**What to do**
Print out every entry that follows, exactly as written.

[Records from a data source]

==================================================

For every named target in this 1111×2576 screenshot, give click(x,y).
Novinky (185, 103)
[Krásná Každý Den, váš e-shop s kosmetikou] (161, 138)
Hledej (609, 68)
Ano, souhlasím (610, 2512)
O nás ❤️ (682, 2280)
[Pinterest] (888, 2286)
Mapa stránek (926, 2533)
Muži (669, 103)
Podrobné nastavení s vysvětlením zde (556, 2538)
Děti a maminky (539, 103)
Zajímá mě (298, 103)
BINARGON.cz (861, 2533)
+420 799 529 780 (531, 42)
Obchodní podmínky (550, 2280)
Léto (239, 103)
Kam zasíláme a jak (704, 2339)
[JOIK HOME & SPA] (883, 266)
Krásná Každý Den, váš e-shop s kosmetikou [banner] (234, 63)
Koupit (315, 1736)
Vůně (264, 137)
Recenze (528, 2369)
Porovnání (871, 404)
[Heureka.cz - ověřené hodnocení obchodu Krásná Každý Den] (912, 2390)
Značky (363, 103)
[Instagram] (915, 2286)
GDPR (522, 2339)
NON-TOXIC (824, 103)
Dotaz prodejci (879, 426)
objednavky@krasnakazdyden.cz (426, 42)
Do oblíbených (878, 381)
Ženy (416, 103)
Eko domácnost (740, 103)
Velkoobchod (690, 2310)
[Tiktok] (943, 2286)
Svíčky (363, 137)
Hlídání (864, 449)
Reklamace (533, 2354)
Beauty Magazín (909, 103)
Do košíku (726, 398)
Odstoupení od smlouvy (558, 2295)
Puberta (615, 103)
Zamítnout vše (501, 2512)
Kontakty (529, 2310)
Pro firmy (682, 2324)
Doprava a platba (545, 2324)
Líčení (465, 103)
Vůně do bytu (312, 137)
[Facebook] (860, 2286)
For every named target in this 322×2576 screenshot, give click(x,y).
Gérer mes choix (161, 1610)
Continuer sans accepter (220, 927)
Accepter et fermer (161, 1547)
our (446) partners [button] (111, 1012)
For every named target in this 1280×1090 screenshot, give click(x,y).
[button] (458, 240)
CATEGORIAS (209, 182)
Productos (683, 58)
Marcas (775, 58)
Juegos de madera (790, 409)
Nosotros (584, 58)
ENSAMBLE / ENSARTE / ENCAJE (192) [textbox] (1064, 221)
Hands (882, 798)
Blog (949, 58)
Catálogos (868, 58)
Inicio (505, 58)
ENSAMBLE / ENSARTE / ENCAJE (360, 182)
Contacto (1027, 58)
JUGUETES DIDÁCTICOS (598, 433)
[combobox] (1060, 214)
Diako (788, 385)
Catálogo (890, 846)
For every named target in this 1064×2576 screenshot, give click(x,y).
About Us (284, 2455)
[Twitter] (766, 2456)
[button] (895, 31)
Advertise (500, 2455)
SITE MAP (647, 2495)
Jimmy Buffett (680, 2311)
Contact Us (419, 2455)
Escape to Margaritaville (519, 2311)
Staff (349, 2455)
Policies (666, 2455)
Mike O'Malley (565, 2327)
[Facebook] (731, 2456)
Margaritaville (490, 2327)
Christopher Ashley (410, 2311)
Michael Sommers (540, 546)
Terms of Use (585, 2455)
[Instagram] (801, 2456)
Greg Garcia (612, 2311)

==================================================

**Result**
For every named target in this 1111×2576 screenshot, give click(x,y).
Novinky (185, 103)
[Krásná Každý Den, váš e-shop s kosmetikou] (161, 138)
Hledej (609, 68)
Ano, souhlasím (610, 2512)
O nás ❤️ (682, 2280)
[Pinterest] (888, 2286)
Mapa stránek (926, 2533)
Muži (669, 103)
Podrobné nastavení s vysvětlením zde (556, 2538)
Děti a maminky (539, 103)
Zajímá mě (298, 103)
BINARGON.cz (861, 2533)
+420 799 529 780 (531, 42)
Obchodní podmínky (550, 2280)
Léto (239, 103)
Kam zasíláme a jak (704, 2339)
[JOIK HOME & SPA] (883, 266)
Krásná Každý Den, váš e-shop s kosmetikou [banner] (234, 63)
Koupit (315, 1736)
Vůně (264, 137)
Recenze (528, 2369)
Porovnání (871, 404)
[Heureka.cz - ověřené hodnocení obchodu Krásná Každý Den] (912, 2390)
Značky (363, 103)
[Instagram] (915, 2286)
GDPR (522, 2339)
NON-TOXIC (824, 103)
Dotaz prodejci (879, 426)
objednavky@krasnakazdyden.cz (426, 42)
Do oblíbených (878, 381)
Ženy (416, 103)
Eko domácnost (740, 103)
Velkoobchod (690, 2310)
[Tiktok] (943, 2286)
Svíčky (363, 137)
Hlídání (864, 449)
Reklamace (533, 2354)
Beauty Magazín (909, 103)
Do košíku (726, 398)
Odstoupení od smlouvy (558, 2295)
Puberta (615, 103)
Zamítnout vše (501, 2512)
Kontakty (529, 2310)
Pro firmy (682, 2324)
Doprava a platba (545, 2324)
Líčení (465, 103)
Vůně do bytu (312, 137)
[Facebook] (860, 2286)
For every named target in this 322×2576 screenshot, give click(x,y).
Gérer mes choix (161, 1610)
Continuer sans accepter (220, 927)
Accepter et fermer (161, 1547)
our (446) partners [button] (111, 1012)
For every named target in this 1280×1090 screenshot, give click(x,y).
[button] (458, 240)
CATEGORIAS (209, 182)
Productos (683, 58)
Marcas (775, 58)
Juegos de madera (790, 409)
Nosotros (584, 58)
ENSAMBLE / ENSARTE / ENCAJE (192) [textbox] (1064, 221)
Hands (882, 798)
Blog (949, 58)
Catálogos (868, 58)
Inicio (505, 58)
ENSAMBLE / ENSARTE / ENCAJE (360, 182)
Contacto (1027, 58)
JUGUETES DIDÁCTICOS (598, 433)
[combobox] (1060, 214)
Diako (788, 385)
Catálogo (890, 846)
For every named target in this 1064×2576 screenshot, give click(x,y).
About Us (284, 2455)
[Twitter] (766, 2456)
[button] (895, 31)
Advertise (500, 2455)
SITE MAP (647, 2495)
Jimmy Buffett (680, 2311)
Contact Us (419, 2455)
Escape to Margaritaville (519, 2311)
Staff (349, 2455)
Policies (666, 2455)
Mike O'Malley (565, 2327)
[Facebook] (731, 2456)
Margaritaville (490, 2327)
Christopher Ashley (410, 2311)
Michael Sommers (540, 546)
Terms of Use (585, 2455)
[Instagram] (801, 2456)
Greg Garcia (612, 2311)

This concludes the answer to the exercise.